Imagine a caveman getting down on his knees on the shore of a serene lake for an afternoon drink of water, only to catch his reflection and become the first human to actually behold his own face.
Being a marginally intelligent creature, our prehistoric ancestor eventually realizes that the image mimics his own actions and concludes that it’s indeed his image, not some other hairy dude beneath the water.
In that moment, the cave dweller is mesmerized by his own features. The piercing eyes. The impressive nose. The long black rock star hair. And as he kneels there, fixated by his own reflection, a stealthy predator comes up from behind and has himself an early dinner.
So much for the virtues of vanity.
A million years later, we still haven’t learned our lesson. If anything, we’ve continued even more enthusiastically down the same path – making the same mistake over and over but in ever more creative if not foolish and self-destructive ways.

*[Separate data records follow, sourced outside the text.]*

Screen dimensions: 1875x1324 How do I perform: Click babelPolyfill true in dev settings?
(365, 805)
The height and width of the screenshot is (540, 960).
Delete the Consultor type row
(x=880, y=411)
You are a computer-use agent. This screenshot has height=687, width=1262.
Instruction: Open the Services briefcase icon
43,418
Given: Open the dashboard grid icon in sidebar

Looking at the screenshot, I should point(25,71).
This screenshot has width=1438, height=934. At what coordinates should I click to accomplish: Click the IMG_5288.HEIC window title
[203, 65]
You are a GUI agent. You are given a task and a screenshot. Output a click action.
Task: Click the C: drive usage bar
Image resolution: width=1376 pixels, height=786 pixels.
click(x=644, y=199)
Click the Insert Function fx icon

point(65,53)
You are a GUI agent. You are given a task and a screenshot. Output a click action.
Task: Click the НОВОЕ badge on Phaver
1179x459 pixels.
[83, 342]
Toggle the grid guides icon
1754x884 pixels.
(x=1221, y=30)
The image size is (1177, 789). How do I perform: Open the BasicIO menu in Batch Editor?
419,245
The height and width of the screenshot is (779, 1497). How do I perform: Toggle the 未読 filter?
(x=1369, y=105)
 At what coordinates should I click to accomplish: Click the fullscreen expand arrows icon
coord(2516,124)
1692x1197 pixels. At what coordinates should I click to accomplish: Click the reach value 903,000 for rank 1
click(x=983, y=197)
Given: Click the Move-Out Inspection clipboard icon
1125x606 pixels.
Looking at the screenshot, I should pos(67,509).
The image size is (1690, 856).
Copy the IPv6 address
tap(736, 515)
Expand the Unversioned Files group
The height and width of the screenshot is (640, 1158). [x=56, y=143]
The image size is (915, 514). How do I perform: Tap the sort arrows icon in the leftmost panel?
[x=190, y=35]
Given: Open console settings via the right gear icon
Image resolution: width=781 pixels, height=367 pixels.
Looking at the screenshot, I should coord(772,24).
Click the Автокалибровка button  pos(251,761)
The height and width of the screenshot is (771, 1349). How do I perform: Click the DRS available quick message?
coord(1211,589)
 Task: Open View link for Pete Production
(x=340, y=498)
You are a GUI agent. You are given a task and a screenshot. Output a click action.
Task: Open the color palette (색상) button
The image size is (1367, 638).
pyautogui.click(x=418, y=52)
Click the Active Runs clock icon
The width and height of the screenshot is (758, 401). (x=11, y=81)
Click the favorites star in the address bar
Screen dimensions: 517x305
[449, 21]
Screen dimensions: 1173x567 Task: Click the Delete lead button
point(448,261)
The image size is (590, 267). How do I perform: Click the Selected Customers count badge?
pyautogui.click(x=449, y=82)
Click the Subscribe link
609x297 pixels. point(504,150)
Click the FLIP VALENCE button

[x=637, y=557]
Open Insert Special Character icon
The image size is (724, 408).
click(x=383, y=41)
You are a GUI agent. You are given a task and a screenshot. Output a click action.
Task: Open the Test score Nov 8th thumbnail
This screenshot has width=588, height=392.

Not only have we institutionalized narcissism in the form of selfies and celebrity train wrecks, we’ve somehow managed to rationalize our desperate need for attention and ego-reinforcement as being good for business.
While personal branding and blogging can be effective marketing tools for certain individuals and businesses, no clear-thinking homo sapien could possibly view the rants and ramblings of millions of bloggers and the puffed-up personas of who knows how many virtual avatars as anything but transparent attempts to supersize our self-images.
And since there aren’t many saber-toothed tigers around to sneak up on us while we’re blogging or grooming ourselves, entrepreneurs with enormous egos manage to do quite well. There’s Oracle chairman Larry Ellison, Dallas Mavericks owner and Shark Tank investor Mark Cuban and Donald Trump, to name a few.
But make no mistake; they don’t succeed because of their giant egos. They succeed in spite of them.
While surviving long enough to propagate our DNA now has far more to do with hormones and promiscuity than survival of the fittest or intelligence, even in the modern world, narcissism rarely works in our favor. The results can be career limiting, company crushing, and sometimes, downright ugly … in politics as well as in business.
Not to drudge up images we’d all just as soon forget, but imagine the excitement of one Gennette Cordova, a 21-year-old college student, to get a tweet from a congressman she admired, Anthony Weiner. Except the link turned out to be a creepy lewd photo of the 48-year-old, who also happened to be married.
Less than a month later, the Brooklyn representative resigned from Congress, but that would not be the last sexting scandal for the aptly named Weiner.
Then there was John Edwards, the democratic presidential hopeful who spent anywhere from $400 to $1,250 on his haircuts, depending on the report. But that impeccably well-groomed image was irreparably marred by the revelation that, while he was out campaigning for president, he was also having an extramarital affair that spawned a child … while his wife was dying of breast cancer.
It’s ironic that someone so obsessed with his own image either couldn’t or didn’t want to see how incredibly messed up those optics were.
Even corporate executives can fall victim to their own vanity. It’s no coincidence that so many CEOs end up in their own corporate branding and advertising campaigns, and for no apparent reason.
While Sprint was still reeling from its botched merger with Nextel in 2008, chief executive Dan Hesse was cast in a number of nationwide TV spots promoting the carrier’s new mobile plans. Of all the things he should have been focused on at the time, starring in commercials was definitely not one of them.
Whatever the thought process behind the ad campaign, it certainly didn’t work, nor did Hesse’s turnaround attempt – the company lost nearly $20 billion during his tenure. On the other hand, Hesse did walk away with about $100 million in total comp and a $40 million exit package after Softbank bought 70% of the company and gave him the boot.
Not to mention former RadiumOne CEO Gurbaksh Chahal, whose narcissistic tendencies were on full display long before a domestic violence scandal caused him to self-destruct amidst a temper tantrum of angry blog posts and tweets that would ultimately get him fired from the company he founded.
Look at it this way. Business and political leaders have a job to do on behalf of their stakeholders. They serve their people, not the other way around. Sometimes they forget that and let their lofty positions go to their heads. But make no mistake; it’s not about them. It’s never about them. And when it becomes about them, that’s when things go south.